Stated task 1:
In the records below, print the lines exactly, starting with the line that contains "Task: Click the Dimensions (platform) label" and going on through the line that contains "Action: 508,399".
-*-*-
# 28" Deep Metal Hoops



## Wheeled Relics (Nov 15, 2014)

This 28" deep metal hoop for glue on's came on an old frame I picked up. The front wheel was a wood clad. What about these smooth and rounded geometry 28" metal hoops might make these more or less desirable? It seems "deeper" than other metal hoops. Does anyone have a front wheel that matches this? I'd be willing to let go of this one go or grab up a front that matches.


----------



## Lux Low (Nov 15, 2014)

*Think I Have the same rims*

I Recently got a Ranger with these Rims< Curious for more info


----------



## Wheeled Relics (Dec 16, 2014)

Still looking for wheels like this.


----------



## Lux Low (Dec 16, 2014)

Dave contact me if you want the ones I have on ebay, http://www.ebay.com/itm/Vintage-28-...s-Davis-Schwinn-Bike-Wood-Wheel-/381054095145 although they look slightly diffrent.
pm a offer


----------



## Wheeled Relics (Dec 16, 2014)

I'm holding out for something closer, the steps are more pronounced on the pair you have there. The cross section on this wheel has such a subtle dip, it's almost invisible, almost a smooth even curve. Haven't seen another like it. Do appreciate the offer though Tyler.


----------



## Wheeled Relics (Feb 23, 2015)

Still looking for a mate for this wheel, or a decent 28" front wood wheel that will take 28x1.5" glue on.


----------
-*-*-
Stated task 2:
Output the passage of the metal hoop thread above verbatim, starting with "Still looking for wheels" and going on through "look slightly diffrent.".
-*-*-
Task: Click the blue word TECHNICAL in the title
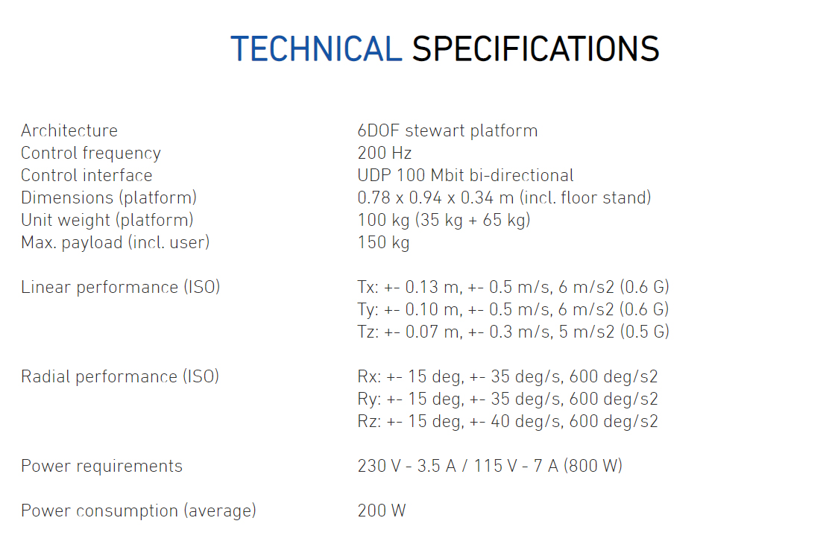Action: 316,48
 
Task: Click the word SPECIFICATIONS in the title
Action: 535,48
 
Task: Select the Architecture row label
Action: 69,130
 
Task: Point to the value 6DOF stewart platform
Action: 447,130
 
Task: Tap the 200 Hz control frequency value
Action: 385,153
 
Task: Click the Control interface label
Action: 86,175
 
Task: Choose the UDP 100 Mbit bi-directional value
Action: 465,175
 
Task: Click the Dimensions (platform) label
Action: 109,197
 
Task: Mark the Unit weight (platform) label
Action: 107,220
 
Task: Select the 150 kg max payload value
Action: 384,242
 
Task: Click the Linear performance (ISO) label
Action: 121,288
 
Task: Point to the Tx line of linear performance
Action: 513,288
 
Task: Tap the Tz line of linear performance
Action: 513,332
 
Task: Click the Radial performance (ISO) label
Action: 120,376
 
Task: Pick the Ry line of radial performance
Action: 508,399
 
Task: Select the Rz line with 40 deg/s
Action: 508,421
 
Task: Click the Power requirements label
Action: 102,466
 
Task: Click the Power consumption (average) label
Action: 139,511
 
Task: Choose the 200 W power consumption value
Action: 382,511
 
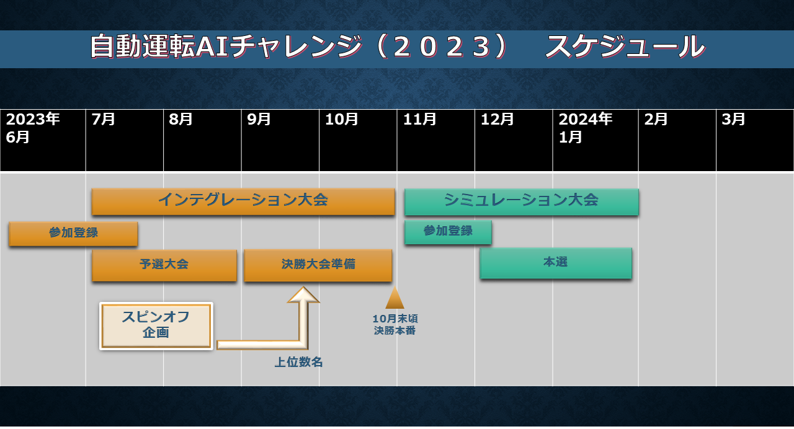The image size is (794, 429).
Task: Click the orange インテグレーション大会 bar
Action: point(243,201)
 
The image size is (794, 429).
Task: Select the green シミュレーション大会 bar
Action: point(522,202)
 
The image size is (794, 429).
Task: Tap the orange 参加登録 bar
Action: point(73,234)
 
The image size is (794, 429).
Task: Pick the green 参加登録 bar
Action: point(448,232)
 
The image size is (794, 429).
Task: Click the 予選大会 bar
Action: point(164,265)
-*-*-
Worked answer 1:
Task: Click the Dimensions (platform) label
Action: 109,197
 
Task: Mark the Unit weight (platform) label
Action: 107,220
 
Task: Select the 150 kg max payload value
Action: 384,242
 
Task: Click the Linear performance (ISO) label
Action: 121,288
 
Task: Point to the Tx line of linear performance
Action: 513,288
 
Task: Tap the Tz line of linear performance
Action: 513,332
 
Task: Click the Radial performance (ISO) label
Action: 120,376
 
Task: Pick the Ry line of radial performance
Action: 508,399

Worked answer 2:
Still looking for wheels like this.


----------



## Lux Low (Dec 16, 2014)

Dave contact me if you want the ones I have on ebay, http://www.ebay.com/itm/Vintage-28-...s-Davis-Schwinn-Bike-Wood-Wheel-/381054095145 although they look slightly diffrent.